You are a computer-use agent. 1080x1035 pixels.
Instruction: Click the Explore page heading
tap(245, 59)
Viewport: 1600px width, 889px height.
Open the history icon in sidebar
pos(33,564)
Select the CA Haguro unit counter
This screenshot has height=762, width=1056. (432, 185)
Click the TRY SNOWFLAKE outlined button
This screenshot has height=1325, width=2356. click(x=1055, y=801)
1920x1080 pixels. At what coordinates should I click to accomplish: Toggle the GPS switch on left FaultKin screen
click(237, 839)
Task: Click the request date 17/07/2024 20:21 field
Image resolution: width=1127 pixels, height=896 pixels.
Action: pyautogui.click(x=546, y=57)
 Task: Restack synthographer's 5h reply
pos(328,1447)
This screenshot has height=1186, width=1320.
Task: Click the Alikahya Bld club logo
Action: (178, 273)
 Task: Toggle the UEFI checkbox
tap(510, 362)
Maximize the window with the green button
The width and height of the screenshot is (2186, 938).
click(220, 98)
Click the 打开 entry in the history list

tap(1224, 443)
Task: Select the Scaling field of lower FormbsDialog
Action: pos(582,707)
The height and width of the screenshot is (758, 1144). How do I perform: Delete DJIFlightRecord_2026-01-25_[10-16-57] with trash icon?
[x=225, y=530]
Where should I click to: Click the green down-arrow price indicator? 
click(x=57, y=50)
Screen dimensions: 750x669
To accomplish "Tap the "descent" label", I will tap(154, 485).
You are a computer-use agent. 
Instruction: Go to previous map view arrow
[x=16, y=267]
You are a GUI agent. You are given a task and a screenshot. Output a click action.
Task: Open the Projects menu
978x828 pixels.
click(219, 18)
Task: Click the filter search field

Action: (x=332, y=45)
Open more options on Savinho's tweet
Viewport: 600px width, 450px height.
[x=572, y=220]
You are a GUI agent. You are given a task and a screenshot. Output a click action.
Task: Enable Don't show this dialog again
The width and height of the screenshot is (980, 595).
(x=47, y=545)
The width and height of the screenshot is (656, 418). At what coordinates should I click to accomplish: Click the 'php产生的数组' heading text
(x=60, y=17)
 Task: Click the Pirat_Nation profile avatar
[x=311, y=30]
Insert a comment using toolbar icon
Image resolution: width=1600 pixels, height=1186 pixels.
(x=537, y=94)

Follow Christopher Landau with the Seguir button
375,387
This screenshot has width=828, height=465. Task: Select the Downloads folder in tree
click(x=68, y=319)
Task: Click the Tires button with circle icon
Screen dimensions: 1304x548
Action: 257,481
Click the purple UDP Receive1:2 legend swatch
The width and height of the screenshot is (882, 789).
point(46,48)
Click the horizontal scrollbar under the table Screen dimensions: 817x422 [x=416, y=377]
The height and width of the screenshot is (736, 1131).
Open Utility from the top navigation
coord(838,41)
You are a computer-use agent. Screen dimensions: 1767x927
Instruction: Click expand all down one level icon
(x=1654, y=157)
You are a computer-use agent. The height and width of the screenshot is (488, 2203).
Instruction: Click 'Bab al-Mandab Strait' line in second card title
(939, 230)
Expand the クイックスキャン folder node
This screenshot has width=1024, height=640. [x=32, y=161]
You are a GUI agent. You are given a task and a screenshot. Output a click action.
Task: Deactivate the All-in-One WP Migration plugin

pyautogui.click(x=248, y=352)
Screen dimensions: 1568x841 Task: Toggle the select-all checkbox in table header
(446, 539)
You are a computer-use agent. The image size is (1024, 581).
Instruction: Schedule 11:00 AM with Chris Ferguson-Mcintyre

━━━━━━━━━━━━━━━━━━━━━━━━━━━━━━

_GOAL OF THE EXERCISE_: Could you retype the whole listing above without altering a word?

_WRITTEN SOLUTION_:
You are a computer-use agent. 1080x1035 pixels.
Instruction: Click the Explore page heading
tap(245, 59)
Viewport: 1600px width, 889px height.
Open the history icon in sidebar
pos(33,564)
Select the CA Haguro unit counter
This screenshot has height=762, width=1056. (432, 185)
Click the TRY SNOWFLAKE outlined button
This screenshot has height=1325, width=2356. click(x=1055, y=801)
1920x1080 pixels. At what coordinates should I click to accomplish: Toggle the GPS switch on left FaultKin screen
click(237, 839)
Task: Click the request date 17/07/2024 20:21 field
Image resolution: width=1127 pixels, height=896 pixels.
Action: pyautogui.click(x=546, y=57)
 Task: Restack synthographer's 5h reply
pos(328,1447)
This screenshot has height=1186, width=1320.
Task: Click the Alikahya Bld club logo
Action: (178, 273)
 Task: Toggle the UEFI checkbox
tap(510, 362)
Maximize the window with the green button
The width and height of the screenshot is (2186, 938).
click(220, 98)
Click the 打开 entry in the history list

tap(1224, 443)
Task: Select the Scaling field of lower FormbsDialog
Action: pos(582,707)
The height and width of the screenshot is (758, 1144). How do I perform: Delete DJIFlightRecord_2026-01-25_[10-16-57] with trash icon?
[x=225, y=530]
Where should I click to: Click the green down-arrow price indicator? 
click(x=57, y=50)
Screen dimensions: 750x669
To accomplish "Tap the "descent" label", I will tap(154, 485).
You are a computer-use agent. 
Instruction: Go to previous map view arrow
[x=16, y=267]
You are a GUI agent. You are given a task and a screenshot. Output a click action.
Task: Open the Projects menu
978x828 pixels.
click(219, 18)
Task: Click the filter search field

Action: (x=332, y=45)
Open more options on Savinho's tweet
Viewport: 600px width, 450px height.
[x=572, y=220]
You are a GUI agent. You are given a task and a screenshot. Output a click action.
Task: Enable Don't show this dialog again
The width and height of the screenshot is (980, 595).
(x=47, y=545)
The width and height of the screenshot is (656, 418). At what coordinates should I click to accomplish: Click the 'php产生的数组' heading text
(x=60, y=17)
 Task: Click the Pirat_Nation profile avatar
[x=311, y=30]
Insert a comment using toolbar icon
Image resolution: width=1600 pixels, height=1186 pixels.
(x=537, y=94)

Follow Christopher Landau with the Seguir button
375,387
This screenshot has width=828, height=465. Task: Select the Downloads folder in tree
click(x=68, y=319)
Task: Click the Tires button with circle icon
Screen dimensions: 1304x548
Action: 257,481
Click the purple UDP Receive1:2 legend swatch
The width and height of the screenshot is (882, 789).
point(46,48)
Click the horizontal scrollbar under the table Screen dimensions: 817x422 [x=416, y=377]
The height and width of the screenshot is (736, 1131).
Open Utility from the top navigation
coord(838,41)
You are a computer-use agent. Screen dimensions: 1767x927
Instruction: Click expand all down one level icon
(x=1654, y=157)
You are a computer-use agent. The height and width of the screenshot is (488, 2203).
Instruction: Click 'Bab al-Mandab Strait' line in second card title
(939, 230)
Expand the クイックスキャン folder node
This screenshot has width=1024, height=640. [x=32, y=161]
You are a GUI agent. You are given a task and a screenshot. Output a click action.
Task: Deactivate the All-in-One WP Migration plugin

pyautogui.click(x=248, y=352)
Screen dimensions: 1568x841 Task: Toggle the select-all checkbox in table header
(446, 539)
You are a computer-use agent. The image size is (1024, 581).
Instruction: Schedule 11:00 AM with Chris Ferguson-Mcintyre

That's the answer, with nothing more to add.